Stored records –
= = = = =
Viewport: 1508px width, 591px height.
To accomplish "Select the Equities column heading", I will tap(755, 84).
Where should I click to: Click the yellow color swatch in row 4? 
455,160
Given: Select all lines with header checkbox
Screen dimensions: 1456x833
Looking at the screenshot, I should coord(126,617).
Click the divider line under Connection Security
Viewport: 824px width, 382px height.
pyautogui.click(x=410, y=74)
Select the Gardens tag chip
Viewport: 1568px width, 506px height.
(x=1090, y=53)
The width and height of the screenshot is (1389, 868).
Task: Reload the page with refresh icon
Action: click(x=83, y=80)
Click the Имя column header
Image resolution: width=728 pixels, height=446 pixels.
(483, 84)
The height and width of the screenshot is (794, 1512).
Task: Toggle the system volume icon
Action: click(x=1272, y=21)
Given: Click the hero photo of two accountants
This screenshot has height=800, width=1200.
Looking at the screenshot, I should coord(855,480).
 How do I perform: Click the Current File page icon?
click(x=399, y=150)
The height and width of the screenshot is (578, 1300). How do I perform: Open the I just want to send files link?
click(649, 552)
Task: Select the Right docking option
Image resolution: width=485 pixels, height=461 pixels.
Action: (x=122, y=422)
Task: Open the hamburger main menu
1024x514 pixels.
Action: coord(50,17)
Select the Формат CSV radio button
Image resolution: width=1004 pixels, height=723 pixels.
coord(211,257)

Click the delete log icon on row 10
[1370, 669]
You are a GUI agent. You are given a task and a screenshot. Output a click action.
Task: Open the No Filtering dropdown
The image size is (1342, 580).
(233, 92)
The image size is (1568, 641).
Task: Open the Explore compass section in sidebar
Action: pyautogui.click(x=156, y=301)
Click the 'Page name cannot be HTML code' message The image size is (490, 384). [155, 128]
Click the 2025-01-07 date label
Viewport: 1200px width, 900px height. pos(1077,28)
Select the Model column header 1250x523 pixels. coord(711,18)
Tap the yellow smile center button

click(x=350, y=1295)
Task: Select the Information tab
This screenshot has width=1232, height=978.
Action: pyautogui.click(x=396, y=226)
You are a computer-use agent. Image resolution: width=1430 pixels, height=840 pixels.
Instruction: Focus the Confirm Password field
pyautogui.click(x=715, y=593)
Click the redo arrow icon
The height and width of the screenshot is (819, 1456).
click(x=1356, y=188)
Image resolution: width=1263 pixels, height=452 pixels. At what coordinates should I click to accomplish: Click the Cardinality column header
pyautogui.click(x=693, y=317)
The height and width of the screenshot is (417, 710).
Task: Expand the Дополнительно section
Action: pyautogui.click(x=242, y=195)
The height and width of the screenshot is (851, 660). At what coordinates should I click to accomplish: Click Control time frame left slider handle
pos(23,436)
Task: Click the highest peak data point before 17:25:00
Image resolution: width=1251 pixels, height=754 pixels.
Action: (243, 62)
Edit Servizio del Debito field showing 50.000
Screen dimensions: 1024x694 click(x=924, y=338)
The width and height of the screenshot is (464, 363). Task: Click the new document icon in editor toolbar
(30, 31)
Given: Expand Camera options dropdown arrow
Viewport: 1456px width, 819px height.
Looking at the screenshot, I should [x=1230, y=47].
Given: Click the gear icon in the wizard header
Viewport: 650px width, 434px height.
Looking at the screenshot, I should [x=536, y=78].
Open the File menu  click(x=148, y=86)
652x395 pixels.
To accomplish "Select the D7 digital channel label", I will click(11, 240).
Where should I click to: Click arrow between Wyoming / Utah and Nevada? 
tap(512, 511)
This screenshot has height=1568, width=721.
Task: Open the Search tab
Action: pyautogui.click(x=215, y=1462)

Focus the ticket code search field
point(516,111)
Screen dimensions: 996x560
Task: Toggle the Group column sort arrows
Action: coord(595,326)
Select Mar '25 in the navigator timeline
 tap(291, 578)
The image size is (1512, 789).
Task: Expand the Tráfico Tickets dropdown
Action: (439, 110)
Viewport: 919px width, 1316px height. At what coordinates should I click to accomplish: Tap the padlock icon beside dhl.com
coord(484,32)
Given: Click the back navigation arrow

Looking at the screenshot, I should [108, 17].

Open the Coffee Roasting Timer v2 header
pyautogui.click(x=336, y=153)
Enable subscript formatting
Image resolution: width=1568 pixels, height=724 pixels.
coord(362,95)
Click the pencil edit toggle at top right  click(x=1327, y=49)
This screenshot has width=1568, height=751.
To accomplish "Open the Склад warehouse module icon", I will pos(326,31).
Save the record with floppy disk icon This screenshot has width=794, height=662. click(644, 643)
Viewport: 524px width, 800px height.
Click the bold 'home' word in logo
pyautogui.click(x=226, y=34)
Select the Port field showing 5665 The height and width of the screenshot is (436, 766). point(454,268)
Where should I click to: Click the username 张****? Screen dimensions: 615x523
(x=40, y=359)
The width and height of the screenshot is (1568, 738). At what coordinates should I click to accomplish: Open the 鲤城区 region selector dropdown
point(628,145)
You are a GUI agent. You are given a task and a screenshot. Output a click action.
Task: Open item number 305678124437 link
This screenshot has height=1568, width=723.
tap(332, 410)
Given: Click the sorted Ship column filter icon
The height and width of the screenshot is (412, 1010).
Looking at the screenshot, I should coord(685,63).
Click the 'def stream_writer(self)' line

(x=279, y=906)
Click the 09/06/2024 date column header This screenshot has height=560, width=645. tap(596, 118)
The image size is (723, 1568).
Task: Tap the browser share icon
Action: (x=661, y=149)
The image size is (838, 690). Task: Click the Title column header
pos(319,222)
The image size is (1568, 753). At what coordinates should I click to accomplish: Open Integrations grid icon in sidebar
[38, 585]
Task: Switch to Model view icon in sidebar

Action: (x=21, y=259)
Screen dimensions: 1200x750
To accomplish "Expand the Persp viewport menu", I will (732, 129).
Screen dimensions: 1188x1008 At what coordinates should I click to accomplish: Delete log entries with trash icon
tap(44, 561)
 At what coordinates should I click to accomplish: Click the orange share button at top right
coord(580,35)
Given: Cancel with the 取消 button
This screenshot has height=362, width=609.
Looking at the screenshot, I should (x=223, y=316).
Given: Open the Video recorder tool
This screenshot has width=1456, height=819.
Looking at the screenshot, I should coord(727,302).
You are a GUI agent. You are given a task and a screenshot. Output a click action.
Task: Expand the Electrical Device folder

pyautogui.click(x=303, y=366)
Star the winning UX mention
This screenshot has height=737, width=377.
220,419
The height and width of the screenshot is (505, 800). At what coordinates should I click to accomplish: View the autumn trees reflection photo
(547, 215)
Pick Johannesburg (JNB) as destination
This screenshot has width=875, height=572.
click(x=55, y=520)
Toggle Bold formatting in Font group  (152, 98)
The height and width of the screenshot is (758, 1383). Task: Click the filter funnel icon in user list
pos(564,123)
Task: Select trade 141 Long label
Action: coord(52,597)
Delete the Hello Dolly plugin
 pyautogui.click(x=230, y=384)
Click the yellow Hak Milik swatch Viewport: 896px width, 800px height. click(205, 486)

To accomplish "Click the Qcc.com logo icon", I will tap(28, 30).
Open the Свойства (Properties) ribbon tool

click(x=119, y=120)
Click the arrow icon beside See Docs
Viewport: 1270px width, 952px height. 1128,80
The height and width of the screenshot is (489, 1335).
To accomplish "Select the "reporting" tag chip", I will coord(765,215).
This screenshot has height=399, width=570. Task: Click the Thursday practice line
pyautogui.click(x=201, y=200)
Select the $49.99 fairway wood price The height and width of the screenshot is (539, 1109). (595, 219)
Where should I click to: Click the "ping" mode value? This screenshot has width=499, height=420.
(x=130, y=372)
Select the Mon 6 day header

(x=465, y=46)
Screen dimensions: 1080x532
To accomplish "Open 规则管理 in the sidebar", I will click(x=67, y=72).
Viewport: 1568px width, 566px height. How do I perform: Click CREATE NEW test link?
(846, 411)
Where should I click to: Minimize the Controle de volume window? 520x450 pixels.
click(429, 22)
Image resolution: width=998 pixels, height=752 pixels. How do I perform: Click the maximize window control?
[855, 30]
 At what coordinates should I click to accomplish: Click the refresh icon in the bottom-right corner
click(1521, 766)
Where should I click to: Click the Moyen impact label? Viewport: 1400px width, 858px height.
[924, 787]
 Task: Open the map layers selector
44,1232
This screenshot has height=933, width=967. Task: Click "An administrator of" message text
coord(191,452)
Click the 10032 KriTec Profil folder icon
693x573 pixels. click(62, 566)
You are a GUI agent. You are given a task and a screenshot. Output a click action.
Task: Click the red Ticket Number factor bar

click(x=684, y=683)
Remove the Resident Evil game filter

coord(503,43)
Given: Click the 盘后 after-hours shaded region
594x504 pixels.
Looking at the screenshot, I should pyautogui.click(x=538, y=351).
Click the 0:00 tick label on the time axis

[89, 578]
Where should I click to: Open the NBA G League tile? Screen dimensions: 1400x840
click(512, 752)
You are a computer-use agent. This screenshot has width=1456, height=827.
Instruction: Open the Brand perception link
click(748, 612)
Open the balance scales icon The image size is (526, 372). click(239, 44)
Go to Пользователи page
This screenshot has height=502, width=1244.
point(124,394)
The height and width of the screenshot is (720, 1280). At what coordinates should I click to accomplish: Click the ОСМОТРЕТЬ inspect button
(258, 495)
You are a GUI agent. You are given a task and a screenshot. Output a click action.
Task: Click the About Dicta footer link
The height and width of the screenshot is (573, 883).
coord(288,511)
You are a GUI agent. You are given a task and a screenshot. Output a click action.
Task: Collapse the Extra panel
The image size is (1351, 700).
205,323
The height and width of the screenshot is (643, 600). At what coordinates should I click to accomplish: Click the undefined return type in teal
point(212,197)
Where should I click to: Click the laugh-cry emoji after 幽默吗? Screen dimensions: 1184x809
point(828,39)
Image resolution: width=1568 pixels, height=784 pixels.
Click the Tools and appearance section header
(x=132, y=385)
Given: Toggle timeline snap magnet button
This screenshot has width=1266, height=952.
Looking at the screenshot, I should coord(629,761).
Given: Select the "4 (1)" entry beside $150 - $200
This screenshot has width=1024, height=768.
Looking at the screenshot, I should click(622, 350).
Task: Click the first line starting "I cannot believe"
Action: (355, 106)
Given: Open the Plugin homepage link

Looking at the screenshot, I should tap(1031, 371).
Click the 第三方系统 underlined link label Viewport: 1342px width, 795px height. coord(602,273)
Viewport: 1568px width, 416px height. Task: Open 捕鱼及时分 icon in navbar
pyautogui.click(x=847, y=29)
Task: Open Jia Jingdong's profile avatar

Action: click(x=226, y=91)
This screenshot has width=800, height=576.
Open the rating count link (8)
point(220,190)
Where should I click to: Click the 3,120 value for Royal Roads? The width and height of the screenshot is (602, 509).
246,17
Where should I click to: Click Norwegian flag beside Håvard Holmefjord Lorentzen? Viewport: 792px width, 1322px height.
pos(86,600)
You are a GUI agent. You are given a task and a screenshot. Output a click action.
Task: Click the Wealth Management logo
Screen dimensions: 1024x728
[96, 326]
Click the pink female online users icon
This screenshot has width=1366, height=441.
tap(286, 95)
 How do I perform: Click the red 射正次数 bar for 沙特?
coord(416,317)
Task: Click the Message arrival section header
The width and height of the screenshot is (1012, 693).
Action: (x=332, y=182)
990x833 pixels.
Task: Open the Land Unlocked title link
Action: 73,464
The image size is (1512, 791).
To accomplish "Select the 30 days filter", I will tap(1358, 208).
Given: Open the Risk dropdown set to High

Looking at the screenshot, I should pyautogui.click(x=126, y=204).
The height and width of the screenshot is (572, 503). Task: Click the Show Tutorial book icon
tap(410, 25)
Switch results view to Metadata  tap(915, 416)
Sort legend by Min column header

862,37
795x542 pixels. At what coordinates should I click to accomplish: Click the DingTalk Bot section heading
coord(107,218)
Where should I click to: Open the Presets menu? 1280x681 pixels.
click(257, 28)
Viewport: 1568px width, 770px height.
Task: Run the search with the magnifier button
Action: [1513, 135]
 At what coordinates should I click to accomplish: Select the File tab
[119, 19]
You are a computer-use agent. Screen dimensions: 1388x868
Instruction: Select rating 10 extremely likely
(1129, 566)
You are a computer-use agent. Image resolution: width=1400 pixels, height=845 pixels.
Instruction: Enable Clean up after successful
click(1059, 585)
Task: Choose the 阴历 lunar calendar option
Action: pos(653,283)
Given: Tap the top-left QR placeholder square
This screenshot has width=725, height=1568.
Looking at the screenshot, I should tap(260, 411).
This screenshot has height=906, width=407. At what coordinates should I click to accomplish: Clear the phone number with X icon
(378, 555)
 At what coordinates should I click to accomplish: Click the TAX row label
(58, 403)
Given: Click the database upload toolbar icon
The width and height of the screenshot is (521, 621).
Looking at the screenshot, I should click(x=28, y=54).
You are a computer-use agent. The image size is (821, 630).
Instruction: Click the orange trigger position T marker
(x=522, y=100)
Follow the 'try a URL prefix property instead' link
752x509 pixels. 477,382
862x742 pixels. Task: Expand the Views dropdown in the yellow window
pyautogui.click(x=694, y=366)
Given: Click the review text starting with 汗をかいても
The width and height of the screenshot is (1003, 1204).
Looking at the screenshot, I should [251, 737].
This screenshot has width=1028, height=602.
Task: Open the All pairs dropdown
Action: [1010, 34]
= = = = =
Exercise task –
Give the part of the items that opens with the line containing "You are a computer-use agent. Screen" and closes with the line containing "Looking at the screenshot, I should tap(260, 411)." as a Markdown table with the columns Row and Line. Put each line in its own row, number the rows, and leave out blank lines.

Reply –
| Row | Line |
|---|---|
| 1 | You are a computer-use agent. Screen dimensions: 1388x868 |
| 2 | Instruction: Select rating 10 extremely likely |
| 3 | (1129, 566) |
| 4 | You are a computer-use agent. Image resolution: width=1400 pixels, height=845 pixels. |
| 5 | Instruction: Enable Clean up after successful |
| 6 | click(1059, 585) |
| 7 | Task: Choose the 阴历 lunar calendar option |
| 8 | Action: pos(653,283) |
| 9 | Given: Tap the top-left QR placeholder square |
| 10 | This screenshot has width=725, height=1568. |
| 11 | Looking at the screenshot, I should tap(260, 411). |